----- Quoted passage -----

Common molecular 'signature' identified in solid tumors

Scientists have discovered that a wide variety of different cancers actually share something in common – a molecular "signature" made up of tiny bits of genetic material called microRNA (miRNA) that target key cancer genes and promote malignant growth.

The finding provides more insight into miRNA as an emerging class of gene regulators and may also pave the way for new approaches in diagnosis and treatment.

The study appears online in the Proceedings of the National Academy of Sciences.

Scientists have only recently begun to understand how important microRNA may be in regulating gene expression. For years, these tiny bits of genetic material went unnoticed – nestled within vast stretches of the genome that appeared to be non-functional. They may have been easy to overlook: miRNAs are usually only 22 or so nucleotides in length – miniscule in size when compared to their cousins, messenger RNA, which can be several hundred to a thousand times that long.

But several years ago, researchers studying roundworms noted that properly functioning miRNA was necessary for normal development. Since then, scientists in laboratories around the world have identified hundreds of miRNAs and found that they are highly conserved over time – meaning that they show up in generation after generation in everything from plants to mice to humans – confirming their important roles in growth and survival.

Carlo Croce, professor and chair of molecular virology, immunology and medical genetics at The Ohio State University and the first researcher to discover miRNA involvement in human cancer, had a hunch that there might be shared patterns of miRNA among certain cancers. Under his direction, researchers looked for miRNA activity, or expression, in 540 samples of lung, breast, stomach, prostate, colon and pancreatic tumors and in the normal tissue surrounding them.

----- Record set -----

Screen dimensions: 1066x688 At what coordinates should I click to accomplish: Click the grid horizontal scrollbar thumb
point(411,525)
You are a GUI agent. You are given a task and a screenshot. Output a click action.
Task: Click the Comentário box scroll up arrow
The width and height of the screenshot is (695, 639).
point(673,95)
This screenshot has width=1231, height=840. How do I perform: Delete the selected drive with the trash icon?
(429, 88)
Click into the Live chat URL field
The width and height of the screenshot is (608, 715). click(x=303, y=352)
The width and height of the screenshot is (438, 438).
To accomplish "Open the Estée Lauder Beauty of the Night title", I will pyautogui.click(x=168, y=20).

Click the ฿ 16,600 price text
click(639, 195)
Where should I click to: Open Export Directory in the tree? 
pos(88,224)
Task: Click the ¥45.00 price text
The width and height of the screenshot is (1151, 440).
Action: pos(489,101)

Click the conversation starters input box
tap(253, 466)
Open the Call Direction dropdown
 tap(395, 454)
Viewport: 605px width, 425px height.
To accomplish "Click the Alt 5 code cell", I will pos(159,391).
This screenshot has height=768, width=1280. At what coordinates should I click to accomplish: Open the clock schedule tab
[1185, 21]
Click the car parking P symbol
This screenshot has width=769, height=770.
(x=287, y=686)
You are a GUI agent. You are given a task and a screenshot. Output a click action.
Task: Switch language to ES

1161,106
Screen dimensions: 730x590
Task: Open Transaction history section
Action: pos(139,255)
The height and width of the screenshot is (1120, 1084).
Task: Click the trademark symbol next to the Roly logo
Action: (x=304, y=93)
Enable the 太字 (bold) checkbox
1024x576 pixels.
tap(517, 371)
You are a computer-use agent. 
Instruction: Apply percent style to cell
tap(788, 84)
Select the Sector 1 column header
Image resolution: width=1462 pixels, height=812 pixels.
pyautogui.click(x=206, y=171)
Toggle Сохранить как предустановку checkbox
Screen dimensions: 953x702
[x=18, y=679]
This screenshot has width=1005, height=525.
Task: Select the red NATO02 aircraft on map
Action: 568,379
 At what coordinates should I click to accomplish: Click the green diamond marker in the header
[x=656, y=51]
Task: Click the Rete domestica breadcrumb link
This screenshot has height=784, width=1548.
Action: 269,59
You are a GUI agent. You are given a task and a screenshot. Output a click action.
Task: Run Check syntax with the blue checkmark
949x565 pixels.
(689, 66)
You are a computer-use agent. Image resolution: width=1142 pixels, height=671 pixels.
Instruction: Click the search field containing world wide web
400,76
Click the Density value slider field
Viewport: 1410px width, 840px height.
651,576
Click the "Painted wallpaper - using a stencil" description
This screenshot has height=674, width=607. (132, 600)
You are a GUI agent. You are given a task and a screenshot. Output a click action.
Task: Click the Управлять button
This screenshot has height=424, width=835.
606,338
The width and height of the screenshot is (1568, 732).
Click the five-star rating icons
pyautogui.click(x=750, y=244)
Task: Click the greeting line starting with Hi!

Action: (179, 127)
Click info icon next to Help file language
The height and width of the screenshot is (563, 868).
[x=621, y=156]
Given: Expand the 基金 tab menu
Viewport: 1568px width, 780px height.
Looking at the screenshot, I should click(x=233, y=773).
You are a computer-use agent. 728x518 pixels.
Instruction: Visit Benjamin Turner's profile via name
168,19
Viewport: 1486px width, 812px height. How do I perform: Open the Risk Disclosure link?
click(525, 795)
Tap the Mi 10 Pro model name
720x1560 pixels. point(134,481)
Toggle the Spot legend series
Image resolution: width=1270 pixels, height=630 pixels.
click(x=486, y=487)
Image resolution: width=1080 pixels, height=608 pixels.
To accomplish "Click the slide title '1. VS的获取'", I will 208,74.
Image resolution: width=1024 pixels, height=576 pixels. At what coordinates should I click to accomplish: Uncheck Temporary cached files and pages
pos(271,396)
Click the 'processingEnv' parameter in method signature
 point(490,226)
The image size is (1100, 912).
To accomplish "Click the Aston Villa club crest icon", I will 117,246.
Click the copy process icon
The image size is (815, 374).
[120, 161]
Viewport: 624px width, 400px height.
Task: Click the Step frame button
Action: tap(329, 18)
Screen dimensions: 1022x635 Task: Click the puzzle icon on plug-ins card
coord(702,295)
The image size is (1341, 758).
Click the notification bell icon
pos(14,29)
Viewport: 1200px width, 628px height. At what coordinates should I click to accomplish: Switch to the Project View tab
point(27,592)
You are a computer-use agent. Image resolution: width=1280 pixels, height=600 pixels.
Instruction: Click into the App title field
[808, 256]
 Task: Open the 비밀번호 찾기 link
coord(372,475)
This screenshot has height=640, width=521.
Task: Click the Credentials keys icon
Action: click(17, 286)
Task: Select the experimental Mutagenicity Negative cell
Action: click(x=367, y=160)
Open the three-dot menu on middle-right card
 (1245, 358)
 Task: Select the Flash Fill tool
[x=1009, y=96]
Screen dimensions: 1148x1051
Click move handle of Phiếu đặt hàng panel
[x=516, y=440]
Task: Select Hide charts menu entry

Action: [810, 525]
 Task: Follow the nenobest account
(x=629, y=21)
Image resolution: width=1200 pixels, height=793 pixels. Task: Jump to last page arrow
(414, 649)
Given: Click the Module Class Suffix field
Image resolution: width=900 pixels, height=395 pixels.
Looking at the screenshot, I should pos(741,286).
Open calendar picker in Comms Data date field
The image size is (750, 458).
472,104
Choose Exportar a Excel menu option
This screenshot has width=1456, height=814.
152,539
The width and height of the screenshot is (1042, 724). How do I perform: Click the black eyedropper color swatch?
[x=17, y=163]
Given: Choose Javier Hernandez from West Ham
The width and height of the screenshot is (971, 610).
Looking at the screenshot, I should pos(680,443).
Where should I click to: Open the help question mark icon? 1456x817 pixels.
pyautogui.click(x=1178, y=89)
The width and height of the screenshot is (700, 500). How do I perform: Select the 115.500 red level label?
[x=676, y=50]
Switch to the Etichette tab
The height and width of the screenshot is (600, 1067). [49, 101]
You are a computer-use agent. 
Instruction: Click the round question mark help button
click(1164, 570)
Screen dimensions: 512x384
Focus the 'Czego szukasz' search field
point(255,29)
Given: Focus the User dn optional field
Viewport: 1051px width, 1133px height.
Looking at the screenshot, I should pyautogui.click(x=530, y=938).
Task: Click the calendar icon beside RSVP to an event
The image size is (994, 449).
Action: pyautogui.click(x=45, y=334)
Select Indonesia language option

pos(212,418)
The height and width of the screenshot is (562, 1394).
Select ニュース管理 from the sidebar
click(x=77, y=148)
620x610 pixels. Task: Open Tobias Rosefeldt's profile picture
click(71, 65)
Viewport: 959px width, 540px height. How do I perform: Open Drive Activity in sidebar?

-----

What this exercise asks:
[a] Answer these from the article on the shared microRNA signature in solid tumors:
(i) In which journal does the study appear?
(ii) About how many nucleotides long are miRNAs usually?
(iii) How many tumor samples did the researchers examine?
[b] Translate this sentence from the microRNA article into Spanish: "But several years ago, researchers studying roundworms noted that properly functioning miRNA was necessary for normal development."
[c] Continue the article on the microRNA signature in solid tumors, starting after its final sentence.

Answer section:
[a]
(i) The Proceedings of the National Academy of Sciences (online).
(ii) About 22 nucleotides.
(iii) 540 samples.

[b] Pero hace varios años, investigadores que estudiaban gusanos redondos observaron que el miARN con un funcionamiento adecuado era necesario para el desarrollo normal.

[c]
Using microarray technology developed at Ohio State , lead investigators Stefano Volinia and George Calin found 137 different miRNAs expressed in at least half of the cancers, with 43 miRNAs allowing scientists to distinguish the difference between normal and malignant tissue.

Further tests showed that 21 of the distinguishing miRNAs were deregulated in at least three of the cancers – and in some cases, as many as five or all six. The researchers defined this limited set as the "miRNA signature" in solid tumors.

Croce says finding such a signature is important because it shows that many forms of cancer share common genetic pathways that become scrambled as cancer takes hold and spreads. He says narrowing the list of the most active ones provides a guide to directing future research.

"We know that there are hundreds of miRNAs, and some of them may have multiple gene targets. Finding the ones that appear over and over again in various forms of cancer will help us design new and better interventions," says Croce.

MiRNAs can behave like oncogenes, which promote tumor growth, or tumor suppressors, which keep potentially malignant cells in check. Croce points out that miRNA activity is tissue-sensitive, meaning some miRNAs may be overexpressed, or "turned on" in some of the cancers while in others they are underexpressed, or "turned off."

In the six types of cancer in the study, the majority (26) of the miRNAs were overexpressed, while 17 were underexpressed.

Calin and Volinia also identified several key cancer genes the miRNA signature targets, including the tumor suppressors retinoblastoma-1 (RB1) and transforming growth factor, beta receptor 2 (TGFBR2).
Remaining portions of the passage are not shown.